The judge’s award of temporary partial disability benefits prior to November 17, 2005, is problematic.  It is undisputed that the employee was only working part time during this period and that she never in fact applied for any full-time employment.  Moreover, the employee admitted at hearing that she made virtually no effort to find additional employment to mitigate her wage loss, even though physicians had imposed no restrictions on the hours she could work, and she had worked full time, with substantial overtime, in her pre-injury job.

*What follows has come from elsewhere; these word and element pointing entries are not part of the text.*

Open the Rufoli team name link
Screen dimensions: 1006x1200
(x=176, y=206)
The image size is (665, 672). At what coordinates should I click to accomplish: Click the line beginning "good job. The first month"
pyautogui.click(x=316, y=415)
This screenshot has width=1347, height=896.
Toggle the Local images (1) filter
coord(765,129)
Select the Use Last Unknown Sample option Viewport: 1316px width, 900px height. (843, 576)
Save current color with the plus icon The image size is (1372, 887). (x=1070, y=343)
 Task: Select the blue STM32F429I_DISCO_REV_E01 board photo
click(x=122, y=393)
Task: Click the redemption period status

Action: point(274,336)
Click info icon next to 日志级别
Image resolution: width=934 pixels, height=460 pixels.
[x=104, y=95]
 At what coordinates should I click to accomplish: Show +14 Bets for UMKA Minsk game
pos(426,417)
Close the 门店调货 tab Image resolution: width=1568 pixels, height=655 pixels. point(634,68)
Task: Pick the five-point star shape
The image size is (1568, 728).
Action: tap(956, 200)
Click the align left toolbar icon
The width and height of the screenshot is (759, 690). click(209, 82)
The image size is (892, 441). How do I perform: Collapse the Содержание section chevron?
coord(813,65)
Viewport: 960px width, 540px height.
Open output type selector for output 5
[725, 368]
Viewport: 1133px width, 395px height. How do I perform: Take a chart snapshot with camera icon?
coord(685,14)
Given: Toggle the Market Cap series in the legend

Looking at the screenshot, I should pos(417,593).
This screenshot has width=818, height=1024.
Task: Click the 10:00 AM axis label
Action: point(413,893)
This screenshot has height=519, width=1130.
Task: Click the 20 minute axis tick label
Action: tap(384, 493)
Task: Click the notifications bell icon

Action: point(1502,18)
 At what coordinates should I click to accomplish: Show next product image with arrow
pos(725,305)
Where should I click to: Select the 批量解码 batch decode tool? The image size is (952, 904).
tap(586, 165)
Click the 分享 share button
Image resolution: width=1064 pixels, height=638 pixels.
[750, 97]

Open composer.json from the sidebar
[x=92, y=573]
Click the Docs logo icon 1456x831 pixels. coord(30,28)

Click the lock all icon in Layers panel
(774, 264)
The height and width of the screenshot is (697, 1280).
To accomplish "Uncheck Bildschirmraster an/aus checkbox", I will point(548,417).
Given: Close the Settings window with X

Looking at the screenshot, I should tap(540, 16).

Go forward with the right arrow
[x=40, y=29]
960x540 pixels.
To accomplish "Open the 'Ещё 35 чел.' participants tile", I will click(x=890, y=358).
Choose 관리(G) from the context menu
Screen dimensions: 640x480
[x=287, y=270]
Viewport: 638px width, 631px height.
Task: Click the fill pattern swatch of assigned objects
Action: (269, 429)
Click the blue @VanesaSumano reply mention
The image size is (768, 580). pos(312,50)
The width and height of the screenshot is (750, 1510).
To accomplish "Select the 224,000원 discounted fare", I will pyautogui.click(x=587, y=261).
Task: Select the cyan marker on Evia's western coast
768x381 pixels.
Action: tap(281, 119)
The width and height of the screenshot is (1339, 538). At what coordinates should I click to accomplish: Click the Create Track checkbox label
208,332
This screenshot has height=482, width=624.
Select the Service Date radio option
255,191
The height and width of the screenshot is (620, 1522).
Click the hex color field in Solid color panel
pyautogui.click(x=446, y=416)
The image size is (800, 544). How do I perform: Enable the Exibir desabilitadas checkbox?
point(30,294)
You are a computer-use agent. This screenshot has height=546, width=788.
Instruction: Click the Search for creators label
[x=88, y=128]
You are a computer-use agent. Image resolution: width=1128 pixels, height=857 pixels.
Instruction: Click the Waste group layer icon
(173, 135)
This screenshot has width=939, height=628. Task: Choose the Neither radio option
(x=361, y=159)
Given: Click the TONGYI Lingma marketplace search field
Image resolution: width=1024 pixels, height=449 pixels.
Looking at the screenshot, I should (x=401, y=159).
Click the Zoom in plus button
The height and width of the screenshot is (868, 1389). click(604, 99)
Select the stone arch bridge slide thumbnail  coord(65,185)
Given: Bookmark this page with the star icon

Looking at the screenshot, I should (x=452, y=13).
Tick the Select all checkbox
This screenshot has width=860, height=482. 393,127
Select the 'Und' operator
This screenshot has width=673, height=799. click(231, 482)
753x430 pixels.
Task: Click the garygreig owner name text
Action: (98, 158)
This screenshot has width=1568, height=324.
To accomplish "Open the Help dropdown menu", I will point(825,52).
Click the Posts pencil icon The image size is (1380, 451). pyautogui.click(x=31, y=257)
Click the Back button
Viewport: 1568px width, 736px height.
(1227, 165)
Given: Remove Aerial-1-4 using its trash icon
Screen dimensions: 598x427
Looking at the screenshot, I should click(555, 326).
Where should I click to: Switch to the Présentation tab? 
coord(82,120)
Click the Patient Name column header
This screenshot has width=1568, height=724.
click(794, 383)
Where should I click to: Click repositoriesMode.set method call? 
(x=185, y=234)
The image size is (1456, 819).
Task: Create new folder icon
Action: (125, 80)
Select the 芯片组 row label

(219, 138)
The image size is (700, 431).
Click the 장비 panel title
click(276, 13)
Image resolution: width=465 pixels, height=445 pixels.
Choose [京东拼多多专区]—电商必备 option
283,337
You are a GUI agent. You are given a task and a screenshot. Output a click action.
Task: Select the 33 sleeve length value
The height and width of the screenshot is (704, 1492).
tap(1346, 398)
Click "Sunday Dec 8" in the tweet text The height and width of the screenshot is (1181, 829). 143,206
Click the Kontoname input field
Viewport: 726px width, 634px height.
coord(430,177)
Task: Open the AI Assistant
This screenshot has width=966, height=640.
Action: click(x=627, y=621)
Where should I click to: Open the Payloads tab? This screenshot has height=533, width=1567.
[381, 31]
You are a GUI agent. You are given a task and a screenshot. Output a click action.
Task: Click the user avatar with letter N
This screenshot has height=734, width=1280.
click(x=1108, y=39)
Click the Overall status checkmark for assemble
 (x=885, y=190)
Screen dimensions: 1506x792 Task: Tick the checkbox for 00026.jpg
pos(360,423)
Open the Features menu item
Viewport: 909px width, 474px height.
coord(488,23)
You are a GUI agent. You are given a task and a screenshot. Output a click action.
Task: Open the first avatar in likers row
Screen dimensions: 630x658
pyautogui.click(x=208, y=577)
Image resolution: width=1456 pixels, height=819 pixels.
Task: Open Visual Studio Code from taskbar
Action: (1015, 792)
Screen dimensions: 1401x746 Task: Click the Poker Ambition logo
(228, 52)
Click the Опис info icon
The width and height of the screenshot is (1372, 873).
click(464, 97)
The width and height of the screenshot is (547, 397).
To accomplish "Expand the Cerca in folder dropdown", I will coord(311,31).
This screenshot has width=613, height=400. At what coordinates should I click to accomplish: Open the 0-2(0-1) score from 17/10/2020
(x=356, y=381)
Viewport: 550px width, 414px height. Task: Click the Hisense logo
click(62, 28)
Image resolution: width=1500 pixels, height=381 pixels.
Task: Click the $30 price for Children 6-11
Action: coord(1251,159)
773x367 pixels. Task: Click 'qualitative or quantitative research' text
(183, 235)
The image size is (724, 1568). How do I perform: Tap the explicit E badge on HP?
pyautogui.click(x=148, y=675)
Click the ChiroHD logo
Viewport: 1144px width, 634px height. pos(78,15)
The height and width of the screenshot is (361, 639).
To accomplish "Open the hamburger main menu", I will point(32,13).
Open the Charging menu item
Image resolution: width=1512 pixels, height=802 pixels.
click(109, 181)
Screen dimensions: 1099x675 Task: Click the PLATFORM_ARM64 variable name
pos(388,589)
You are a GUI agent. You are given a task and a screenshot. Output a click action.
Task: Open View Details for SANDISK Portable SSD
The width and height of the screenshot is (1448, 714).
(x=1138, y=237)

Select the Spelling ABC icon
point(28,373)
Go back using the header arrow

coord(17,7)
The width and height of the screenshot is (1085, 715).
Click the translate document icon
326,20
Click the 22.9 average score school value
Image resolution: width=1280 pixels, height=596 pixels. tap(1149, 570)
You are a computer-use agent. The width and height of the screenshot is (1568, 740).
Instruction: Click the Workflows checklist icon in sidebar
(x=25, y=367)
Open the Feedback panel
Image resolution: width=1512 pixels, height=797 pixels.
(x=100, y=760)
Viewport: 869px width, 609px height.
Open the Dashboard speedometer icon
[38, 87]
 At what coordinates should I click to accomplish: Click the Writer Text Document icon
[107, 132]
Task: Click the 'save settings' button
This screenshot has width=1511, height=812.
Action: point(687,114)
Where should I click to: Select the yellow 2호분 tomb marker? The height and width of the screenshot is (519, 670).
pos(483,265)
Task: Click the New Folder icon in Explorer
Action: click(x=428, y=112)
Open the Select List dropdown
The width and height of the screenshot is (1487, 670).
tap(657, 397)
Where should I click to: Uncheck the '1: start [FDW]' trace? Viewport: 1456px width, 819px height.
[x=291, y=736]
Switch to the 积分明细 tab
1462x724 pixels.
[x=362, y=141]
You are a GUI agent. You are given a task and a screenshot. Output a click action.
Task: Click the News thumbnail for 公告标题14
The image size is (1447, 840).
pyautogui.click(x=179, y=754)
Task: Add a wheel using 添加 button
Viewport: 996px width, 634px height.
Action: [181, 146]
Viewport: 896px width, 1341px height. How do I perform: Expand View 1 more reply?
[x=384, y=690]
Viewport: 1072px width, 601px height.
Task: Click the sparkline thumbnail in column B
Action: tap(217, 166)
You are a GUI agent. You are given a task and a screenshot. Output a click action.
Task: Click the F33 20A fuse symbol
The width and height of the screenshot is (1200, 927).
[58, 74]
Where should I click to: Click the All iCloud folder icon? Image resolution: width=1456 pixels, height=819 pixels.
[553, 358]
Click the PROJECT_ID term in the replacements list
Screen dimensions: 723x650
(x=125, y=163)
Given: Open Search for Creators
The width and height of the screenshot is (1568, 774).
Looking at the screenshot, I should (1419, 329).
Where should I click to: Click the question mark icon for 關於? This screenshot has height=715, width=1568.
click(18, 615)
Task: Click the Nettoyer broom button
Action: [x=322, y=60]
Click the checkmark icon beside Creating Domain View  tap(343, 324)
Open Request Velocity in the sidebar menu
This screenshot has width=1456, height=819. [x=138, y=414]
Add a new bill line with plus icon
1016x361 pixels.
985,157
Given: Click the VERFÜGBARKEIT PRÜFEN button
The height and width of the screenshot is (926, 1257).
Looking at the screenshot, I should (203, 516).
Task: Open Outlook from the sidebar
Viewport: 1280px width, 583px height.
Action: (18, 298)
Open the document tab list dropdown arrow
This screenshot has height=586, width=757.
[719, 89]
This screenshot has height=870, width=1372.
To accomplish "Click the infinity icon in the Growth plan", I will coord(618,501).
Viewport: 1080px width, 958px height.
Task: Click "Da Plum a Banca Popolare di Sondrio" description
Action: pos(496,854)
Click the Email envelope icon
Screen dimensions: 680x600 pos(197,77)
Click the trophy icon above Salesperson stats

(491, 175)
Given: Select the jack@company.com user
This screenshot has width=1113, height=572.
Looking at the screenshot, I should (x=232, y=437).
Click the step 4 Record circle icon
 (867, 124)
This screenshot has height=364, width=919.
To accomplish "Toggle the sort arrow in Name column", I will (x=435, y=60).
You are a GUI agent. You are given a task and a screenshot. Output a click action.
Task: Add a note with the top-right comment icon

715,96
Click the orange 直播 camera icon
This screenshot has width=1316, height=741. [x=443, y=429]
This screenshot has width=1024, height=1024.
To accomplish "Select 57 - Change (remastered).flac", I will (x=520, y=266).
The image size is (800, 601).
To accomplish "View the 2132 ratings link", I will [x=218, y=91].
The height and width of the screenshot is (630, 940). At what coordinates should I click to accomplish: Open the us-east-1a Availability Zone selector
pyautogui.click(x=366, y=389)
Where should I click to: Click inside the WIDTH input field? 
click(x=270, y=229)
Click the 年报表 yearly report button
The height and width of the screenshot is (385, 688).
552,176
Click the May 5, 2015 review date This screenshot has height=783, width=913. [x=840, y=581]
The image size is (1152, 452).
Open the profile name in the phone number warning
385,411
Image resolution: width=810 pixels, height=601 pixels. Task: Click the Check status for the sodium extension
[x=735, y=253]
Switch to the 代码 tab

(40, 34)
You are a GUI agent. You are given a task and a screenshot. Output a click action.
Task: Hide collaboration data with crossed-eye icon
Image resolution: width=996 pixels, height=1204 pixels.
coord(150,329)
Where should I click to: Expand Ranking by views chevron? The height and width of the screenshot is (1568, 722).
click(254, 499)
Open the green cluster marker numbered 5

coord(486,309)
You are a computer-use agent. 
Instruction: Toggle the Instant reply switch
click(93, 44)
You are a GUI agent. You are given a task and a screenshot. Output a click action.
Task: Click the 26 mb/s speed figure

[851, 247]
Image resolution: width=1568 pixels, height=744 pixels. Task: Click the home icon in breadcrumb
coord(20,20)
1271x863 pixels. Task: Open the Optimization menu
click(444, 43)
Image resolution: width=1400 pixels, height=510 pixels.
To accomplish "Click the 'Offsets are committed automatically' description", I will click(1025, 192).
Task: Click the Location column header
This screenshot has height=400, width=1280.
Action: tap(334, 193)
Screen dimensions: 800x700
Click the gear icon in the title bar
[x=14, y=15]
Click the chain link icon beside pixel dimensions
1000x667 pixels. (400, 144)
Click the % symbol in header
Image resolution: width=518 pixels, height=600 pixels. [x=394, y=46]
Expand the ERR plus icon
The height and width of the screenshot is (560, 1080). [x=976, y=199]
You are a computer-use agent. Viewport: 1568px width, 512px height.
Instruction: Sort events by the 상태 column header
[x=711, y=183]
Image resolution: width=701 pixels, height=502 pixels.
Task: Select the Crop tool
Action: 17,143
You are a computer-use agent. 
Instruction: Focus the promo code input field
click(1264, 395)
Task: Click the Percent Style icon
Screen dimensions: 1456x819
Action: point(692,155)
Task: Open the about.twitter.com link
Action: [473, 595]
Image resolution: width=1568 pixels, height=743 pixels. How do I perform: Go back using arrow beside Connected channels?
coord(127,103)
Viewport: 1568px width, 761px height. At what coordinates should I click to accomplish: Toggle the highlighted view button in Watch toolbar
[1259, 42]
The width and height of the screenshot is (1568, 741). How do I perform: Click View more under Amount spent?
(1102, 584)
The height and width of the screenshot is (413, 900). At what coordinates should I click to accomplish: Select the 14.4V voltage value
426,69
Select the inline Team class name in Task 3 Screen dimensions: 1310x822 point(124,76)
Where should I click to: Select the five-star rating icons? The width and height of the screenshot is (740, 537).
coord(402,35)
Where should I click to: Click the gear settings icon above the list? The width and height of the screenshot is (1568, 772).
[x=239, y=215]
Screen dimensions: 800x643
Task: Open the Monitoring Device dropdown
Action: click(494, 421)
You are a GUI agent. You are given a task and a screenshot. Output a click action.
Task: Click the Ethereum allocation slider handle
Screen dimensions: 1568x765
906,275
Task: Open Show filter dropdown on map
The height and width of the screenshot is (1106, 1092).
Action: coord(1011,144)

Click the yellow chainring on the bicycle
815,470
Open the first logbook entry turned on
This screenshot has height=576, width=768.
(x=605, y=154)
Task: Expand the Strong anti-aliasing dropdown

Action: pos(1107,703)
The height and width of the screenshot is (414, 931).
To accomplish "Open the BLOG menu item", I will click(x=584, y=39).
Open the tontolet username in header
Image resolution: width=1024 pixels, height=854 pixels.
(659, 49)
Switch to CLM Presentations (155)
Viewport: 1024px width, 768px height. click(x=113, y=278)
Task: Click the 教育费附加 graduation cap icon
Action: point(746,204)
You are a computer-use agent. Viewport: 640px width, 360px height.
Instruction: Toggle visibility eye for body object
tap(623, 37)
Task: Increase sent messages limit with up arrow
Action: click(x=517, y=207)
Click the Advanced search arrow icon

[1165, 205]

In his findings, the judge concluded that the employee’s actual earnings represented her earning capacity, and he explained in his memorandum that his conclusion to this effect was based on the employer’s failure to rebut the presumption that post-injury earnings are representative of an injured employee’s ability to earn.  See, e.g., Roberts v. Motor Cargo, Inc., 258 Minn. 425, 104 N.W.2d 546, 21 W.C.D. 314 (1960).  However, given the employee’s part-time employment status and lack of job search, the presumption does not apply here.  See Kunferman v. Ford Motor Co., 65 W.C.D. 198, 209 (W.C.C.A. 2004) (“the presumption that the employee’s earnings . . . represent her earning capacity does not apply, since the employee, who worked full-time when injured and . . . was released to full-time work, only worked on a part-time basis and made no effort to seek additional work hours”); see also Yacoub v. American Nat’l Ins., 60 W.C.D. 168, 177 (W.C.C.A 2000) (“[w]here a disabled employee is released to full-time work but obtains only part-time work, the employee may be eligible for temporary partial disability benefits if the employee can demonstrate that part-time work was the only work available to him as a result of his disability”).  We therefore reverse this portion of the judge’s award and remand for a factual determination as to whether the employee’s wage loss during this period was causally related to her work injury and resulting disability.

4.  Penalties

The employee contends that a penalty should be awarded by this court, pursuant to Minn. Stat. § 176.225, subd. 1(a), on grounds that the employer’s appeal “constitutes a proceeding or defense which does not present a real controversy but which is frivolous and for the purpose of delay.”  See id.  We are not persuaded.  Some of the issues on appeal were close, and the employer in fact prevailed, at this stage in the proceedings at least, with respect to a period of temporary partial disability benefits.  Concluding that the employer’s appeal cannot fairly be characterized as frivolous, we deny the employee’s request for a penalty.



[1] North Star Specialized Services is also known as Northern Habilitative Services.

[2] Job placement plan and agreement.